- Texte visé : Projet de loi de finances pour 2026, n° 1906
- Stade de lecture : 1ère lecture (1ère assemblée saisie)
- Examiné par : Assemblée nationale (séance publique)
Supprimer cet article.
Le présent amendement a pour objet de revenir sur la suppression des multiples seuils de franchise différenciés qui préexistaient au profit d’un seuil unique fixé à 25 000 € dans la loi de finances pour 2025 adoptée sans vote du Parlement.
Le régime de la franchise en base de TVA permet aux très petites entreprises et micro-entrepreneurs dont le chiffre d’affaires n’excède pas certains seuils de bénéficier d’une dispense de collecte et de paiement de la TVA, simplifiant ainsi leurs obligations fiscales et comptables.
La réforme introduite par la loi de finances pour 2025, qui a remplacé les seuils distincts applicables selon la nature de l’activité (ventes de biens, prestations de services, professions libérales, hébergement, etc.) par un seuil unique à 25 000 €, a profondément modifié l’économie du dispositif.
Présentée comme une mesure de simplification, cette uniformisation a en réalité entraîné une réduction drastique du champ des bénéficiaires et une augmentation significative des contraintes administratives et financières pesant sur les très petites structures.
De nombreux artisans, commerçants, prestataires de services et professionnels libéraux exerçant sous le régime micro-fiscal se trouvent désormais assujettis à la TVA dès les premiers mois de l’exercice, alors même que leur volume d’activité demeure modeste et que leur capacité de gestion comptable est limitée.
Cette situation engendre une complexité disproportionnée au regard des montants concernés, une perte de compétitivité face aux opérateurs étrangers bénéficiant de seuils plus élevés, et une diminution nette du revenu disponible pour les indépendants les plus fragiles.
Le présent amendement vise donc à rétablir un régime différencié de franchise en base, fondé sur des seuils réalistes et adaptés à la diversité des activités économiques, tout en actualisant les montants pour tenir compte de l’inflation et de l’évolution du tissu productif national.
Ainsi, il propose de revenir à une architecture à deux niveaux :
– un plafond de 85 000 € pour les activités de vente de biens (porté à 93 500 € pour l’année en cours) ;
– un plafond de 37 500 € pour les prestations de services autres que les ventes à consommer sur place et les prestations d’hébergement (porté à 41 250 € pour l’année en cours).

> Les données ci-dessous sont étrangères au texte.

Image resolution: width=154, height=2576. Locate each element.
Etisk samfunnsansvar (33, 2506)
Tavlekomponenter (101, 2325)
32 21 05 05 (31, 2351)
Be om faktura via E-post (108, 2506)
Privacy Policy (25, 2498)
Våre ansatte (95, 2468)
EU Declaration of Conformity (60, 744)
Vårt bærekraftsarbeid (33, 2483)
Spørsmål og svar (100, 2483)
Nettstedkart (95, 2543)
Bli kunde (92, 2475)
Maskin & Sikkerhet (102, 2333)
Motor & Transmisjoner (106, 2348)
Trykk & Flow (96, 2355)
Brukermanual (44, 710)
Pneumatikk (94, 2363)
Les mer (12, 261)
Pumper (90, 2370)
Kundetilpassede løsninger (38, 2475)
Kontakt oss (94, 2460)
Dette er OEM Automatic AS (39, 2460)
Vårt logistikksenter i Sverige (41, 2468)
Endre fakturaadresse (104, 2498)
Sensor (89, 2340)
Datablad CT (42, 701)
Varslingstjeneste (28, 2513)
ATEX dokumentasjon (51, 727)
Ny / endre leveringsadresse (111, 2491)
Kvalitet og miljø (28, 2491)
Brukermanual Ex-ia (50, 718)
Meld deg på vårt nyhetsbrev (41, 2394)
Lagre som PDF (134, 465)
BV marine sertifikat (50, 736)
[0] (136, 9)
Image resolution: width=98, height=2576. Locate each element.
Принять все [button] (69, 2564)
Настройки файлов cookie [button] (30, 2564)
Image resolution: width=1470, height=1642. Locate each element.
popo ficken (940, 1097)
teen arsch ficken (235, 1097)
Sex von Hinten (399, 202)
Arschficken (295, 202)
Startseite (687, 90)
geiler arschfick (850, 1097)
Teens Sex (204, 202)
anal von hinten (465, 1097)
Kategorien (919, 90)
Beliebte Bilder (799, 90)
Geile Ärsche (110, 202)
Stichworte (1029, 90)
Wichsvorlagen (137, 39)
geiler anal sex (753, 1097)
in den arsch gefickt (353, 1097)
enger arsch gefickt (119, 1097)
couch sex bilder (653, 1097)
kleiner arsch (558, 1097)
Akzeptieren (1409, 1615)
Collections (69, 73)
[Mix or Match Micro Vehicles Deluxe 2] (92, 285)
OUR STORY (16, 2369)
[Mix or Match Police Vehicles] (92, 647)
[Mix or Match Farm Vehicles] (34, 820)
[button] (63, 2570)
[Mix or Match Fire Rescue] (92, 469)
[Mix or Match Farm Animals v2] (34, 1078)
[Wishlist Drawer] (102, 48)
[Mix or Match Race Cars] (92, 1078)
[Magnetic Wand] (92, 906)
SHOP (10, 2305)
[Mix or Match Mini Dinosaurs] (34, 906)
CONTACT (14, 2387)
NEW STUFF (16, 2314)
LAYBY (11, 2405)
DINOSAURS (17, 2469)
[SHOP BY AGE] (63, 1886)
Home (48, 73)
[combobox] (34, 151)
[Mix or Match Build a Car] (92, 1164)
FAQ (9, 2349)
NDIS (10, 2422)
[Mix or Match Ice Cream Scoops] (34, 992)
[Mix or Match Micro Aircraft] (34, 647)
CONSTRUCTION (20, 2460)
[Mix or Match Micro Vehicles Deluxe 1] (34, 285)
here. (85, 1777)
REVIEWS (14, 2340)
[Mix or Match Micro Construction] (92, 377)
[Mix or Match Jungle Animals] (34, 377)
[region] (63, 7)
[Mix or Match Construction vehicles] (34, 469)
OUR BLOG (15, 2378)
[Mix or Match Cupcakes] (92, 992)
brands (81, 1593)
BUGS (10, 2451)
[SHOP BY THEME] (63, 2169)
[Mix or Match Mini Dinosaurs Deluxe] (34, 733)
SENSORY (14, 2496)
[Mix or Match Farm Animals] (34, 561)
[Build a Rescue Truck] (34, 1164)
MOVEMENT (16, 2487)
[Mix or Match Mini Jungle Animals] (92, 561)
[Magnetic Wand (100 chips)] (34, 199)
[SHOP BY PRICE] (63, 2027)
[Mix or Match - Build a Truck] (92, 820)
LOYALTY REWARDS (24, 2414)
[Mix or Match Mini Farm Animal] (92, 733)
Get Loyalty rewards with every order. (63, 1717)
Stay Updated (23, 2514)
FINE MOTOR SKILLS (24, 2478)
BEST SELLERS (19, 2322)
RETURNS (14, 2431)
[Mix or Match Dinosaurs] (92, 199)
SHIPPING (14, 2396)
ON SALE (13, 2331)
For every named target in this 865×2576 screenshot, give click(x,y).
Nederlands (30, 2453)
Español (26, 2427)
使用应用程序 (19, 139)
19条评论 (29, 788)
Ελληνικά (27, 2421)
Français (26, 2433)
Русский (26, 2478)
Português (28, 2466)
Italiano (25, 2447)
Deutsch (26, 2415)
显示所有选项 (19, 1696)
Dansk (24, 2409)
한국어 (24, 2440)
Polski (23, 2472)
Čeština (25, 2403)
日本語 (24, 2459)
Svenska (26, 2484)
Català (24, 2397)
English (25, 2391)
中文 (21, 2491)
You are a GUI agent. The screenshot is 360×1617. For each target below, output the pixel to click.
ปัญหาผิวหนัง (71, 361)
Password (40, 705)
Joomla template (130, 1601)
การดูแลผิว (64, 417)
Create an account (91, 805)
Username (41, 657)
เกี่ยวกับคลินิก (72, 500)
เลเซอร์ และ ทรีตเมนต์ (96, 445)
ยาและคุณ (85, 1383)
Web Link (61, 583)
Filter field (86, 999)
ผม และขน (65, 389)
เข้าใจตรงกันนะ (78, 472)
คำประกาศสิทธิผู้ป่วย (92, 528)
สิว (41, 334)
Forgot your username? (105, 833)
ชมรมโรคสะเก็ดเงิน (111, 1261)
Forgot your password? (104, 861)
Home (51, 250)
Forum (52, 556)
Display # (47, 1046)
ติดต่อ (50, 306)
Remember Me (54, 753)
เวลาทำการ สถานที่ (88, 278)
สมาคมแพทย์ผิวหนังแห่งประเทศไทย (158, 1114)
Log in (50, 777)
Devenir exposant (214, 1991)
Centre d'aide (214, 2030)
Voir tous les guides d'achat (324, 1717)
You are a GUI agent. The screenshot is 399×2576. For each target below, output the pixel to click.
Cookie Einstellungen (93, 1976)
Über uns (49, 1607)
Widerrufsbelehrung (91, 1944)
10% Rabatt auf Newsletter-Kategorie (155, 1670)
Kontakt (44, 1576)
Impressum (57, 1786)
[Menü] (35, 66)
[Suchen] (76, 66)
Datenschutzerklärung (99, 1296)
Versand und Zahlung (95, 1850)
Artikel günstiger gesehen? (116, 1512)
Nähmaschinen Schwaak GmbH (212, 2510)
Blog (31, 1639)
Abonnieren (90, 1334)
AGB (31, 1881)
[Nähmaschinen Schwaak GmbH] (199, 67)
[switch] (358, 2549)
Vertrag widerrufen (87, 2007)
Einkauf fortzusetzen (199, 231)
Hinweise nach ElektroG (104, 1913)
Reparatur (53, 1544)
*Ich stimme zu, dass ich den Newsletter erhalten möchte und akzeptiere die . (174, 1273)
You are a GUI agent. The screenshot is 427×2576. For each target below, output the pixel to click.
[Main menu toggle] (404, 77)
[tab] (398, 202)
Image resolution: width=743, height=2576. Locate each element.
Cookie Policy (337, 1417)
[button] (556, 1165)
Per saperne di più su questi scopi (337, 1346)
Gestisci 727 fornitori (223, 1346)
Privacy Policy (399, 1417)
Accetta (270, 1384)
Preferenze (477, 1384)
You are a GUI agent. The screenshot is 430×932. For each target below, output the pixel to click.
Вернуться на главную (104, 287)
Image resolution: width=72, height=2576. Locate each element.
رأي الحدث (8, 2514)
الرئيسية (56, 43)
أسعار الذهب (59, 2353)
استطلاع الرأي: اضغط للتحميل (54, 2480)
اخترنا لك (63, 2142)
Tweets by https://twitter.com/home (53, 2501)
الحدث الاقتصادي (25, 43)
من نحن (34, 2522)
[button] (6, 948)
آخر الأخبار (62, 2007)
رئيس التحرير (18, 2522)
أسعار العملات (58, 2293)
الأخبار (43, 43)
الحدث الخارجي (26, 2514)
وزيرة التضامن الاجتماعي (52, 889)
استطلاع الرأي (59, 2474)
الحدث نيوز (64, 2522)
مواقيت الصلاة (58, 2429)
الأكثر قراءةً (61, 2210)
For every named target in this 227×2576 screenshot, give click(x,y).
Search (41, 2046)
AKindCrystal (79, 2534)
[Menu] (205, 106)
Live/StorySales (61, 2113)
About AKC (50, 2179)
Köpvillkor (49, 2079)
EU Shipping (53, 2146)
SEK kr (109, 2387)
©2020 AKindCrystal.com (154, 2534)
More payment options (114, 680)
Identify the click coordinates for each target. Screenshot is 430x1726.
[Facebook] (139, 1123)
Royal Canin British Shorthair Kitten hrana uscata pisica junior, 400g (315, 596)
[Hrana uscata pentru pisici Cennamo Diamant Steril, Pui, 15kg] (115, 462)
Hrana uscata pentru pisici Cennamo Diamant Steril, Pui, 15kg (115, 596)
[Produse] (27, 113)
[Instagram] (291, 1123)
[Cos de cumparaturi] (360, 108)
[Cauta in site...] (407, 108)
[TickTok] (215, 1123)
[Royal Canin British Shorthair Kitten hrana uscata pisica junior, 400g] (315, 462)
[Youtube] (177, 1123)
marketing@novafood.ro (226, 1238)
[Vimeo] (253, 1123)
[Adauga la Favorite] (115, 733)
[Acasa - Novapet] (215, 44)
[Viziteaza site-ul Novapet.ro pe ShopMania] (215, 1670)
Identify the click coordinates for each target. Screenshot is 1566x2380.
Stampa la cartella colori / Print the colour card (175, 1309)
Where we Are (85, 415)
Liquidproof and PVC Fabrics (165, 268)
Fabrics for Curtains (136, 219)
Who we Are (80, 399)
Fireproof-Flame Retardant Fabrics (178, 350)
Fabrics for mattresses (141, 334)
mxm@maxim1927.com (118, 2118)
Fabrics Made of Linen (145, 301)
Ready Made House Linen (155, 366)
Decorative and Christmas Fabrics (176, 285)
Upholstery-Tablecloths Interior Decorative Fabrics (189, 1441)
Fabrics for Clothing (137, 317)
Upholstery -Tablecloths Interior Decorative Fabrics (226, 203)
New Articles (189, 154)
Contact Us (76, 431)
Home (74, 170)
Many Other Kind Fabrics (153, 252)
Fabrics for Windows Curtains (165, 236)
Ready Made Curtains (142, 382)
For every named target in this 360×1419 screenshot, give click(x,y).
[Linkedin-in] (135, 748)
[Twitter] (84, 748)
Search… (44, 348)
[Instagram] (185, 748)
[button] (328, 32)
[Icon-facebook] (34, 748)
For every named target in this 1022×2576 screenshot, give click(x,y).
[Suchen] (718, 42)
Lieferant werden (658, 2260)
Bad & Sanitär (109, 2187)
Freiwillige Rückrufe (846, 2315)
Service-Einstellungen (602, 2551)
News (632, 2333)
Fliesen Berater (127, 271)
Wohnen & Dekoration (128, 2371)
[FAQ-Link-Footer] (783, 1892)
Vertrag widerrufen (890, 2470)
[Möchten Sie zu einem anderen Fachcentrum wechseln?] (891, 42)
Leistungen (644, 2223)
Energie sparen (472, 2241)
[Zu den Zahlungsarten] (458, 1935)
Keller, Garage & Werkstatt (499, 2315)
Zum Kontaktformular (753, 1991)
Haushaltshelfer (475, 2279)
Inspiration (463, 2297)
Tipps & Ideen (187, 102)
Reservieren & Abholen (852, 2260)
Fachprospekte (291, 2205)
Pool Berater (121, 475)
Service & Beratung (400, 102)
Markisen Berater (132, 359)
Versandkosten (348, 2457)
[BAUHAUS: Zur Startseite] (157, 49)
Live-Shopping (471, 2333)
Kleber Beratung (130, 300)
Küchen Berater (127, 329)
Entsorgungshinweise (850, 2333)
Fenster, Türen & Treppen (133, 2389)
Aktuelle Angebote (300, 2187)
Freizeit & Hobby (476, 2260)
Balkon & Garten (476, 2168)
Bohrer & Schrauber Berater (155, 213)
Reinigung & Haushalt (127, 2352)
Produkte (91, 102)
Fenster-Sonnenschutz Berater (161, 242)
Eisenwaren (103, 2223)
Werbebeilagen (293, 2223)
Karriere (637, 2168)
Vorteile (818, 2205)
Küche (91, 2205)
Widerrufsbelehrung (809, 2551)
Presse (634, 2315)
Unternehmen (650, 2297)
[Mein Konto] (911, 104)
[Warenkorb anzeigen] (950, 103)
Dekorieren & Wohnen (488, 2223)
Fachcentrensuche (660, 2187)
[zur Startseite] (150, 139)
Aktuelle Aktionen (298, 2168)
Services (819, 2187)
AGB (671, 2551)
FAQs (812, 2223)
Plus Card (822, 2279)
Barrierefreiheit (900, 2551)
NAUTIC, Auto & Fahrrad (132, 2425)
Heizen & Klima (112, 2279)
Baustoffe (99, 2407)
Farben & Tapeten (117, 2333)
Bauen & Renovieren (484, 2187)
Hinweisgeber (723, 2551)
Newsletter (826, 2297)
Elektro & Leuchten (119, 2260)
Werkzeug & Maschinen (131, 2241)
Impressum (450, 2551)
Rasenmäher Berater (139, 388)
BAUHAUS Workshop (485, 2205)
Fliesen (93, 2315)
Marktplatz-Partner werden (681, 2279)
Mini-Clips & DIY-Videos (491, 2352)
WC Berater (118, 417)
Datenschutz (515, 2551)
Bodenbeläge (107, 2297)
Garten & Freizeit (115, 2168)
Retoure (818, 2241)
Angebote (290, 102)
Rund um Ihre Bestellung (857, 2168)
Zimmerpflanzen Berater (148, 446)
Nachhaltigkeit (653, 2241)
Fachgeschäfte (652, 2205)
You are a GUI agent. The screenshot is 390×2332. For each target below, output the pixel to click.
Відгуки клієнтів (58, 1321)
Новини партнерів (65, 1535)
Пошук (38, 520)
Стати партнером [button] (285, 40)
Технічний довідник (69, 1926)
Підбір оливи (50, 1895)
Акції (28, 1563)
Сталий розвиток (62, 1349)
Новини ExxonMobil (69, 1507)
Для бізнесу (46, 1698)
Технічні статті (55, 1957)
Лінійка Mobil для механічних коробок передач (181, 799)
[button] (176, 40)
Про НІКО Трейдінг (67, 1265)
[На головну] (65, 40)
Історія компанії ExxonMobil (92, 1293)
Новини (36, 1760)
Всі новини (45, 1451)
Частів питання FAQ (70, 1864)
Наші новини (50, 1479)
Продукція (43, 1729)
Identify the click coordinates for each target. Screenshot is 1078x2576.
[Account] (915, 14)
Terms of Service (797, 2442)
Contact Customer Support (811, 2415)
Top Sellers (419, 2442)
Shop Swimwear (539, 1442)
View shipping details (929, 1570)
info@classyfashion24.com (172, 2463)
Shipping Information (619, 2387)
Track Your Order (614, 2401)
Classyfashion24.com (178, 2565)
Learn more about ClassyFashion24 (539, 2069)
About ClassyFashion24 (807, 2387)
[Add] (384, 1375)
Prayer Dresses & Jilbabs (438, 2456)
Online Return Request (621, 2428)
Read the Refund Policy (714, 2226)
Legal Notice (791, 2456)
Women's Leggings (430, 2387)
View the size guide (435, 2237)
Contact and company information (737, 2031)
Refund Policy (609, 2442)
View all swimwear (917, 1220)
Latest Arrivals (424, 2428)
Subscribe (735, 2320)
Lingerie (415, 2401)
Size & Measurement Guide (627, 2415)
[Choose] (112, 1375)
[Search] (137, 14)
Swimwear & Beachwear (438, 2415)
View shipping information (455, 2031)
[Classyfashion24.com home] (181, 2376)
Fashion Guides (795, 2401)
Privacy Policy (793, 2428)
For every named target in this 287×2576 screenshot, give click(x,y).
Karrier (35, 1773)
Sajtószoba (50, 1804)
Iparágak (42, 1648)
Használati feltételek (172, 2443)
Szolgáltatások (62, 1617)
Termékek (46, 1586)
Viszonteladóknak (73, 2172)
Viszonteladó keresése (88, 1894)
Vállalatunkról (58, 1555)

Le dispositif introduit également un régime spécifique pour les avocats, les auteurs d’œuvres de l’esprit et les artistes-interprètes, dont les revenus sont souvent irréguliers et modestes.
Les plafonds proposés (50 000 € et 55 000 € selon la période considérée) visent à préserver les professionnels exerçant dans le cadre de l’aide juridictionnelle ou d’activités culturelles peu rémunératrices, sans pour autant favoriser les cabinets d’affaires ni les structures les plus aisées du secteur.
Cet amendement rappelle la position unanime déjà votée par l’Assemblée nationale et permet d’affirmer le refus d’une réécriture improvisée, sans concertation ni cohérence avec la trajectoire fixée en 2025.
L’article 25 du PLF 2026, introduit sans base de dialogue avec les représentants professionnels, remet en cause un compromis équilibré et introduit un risque de fiscalisation rampante des micro-entrepreneurs via la TVA.
En rétablissant des seuils différenciés plus cohérents avec la réalité économique et en garantissant une protection adaptée aux professions à faibles revenus, le présent amendement constitue un acte de considération envers les TPE, auto-entrepreneurs, artistes et avocats modestes, à qui le Gouvernement impose, une fois encore, un changement de cadre fiscal structurel et précipité.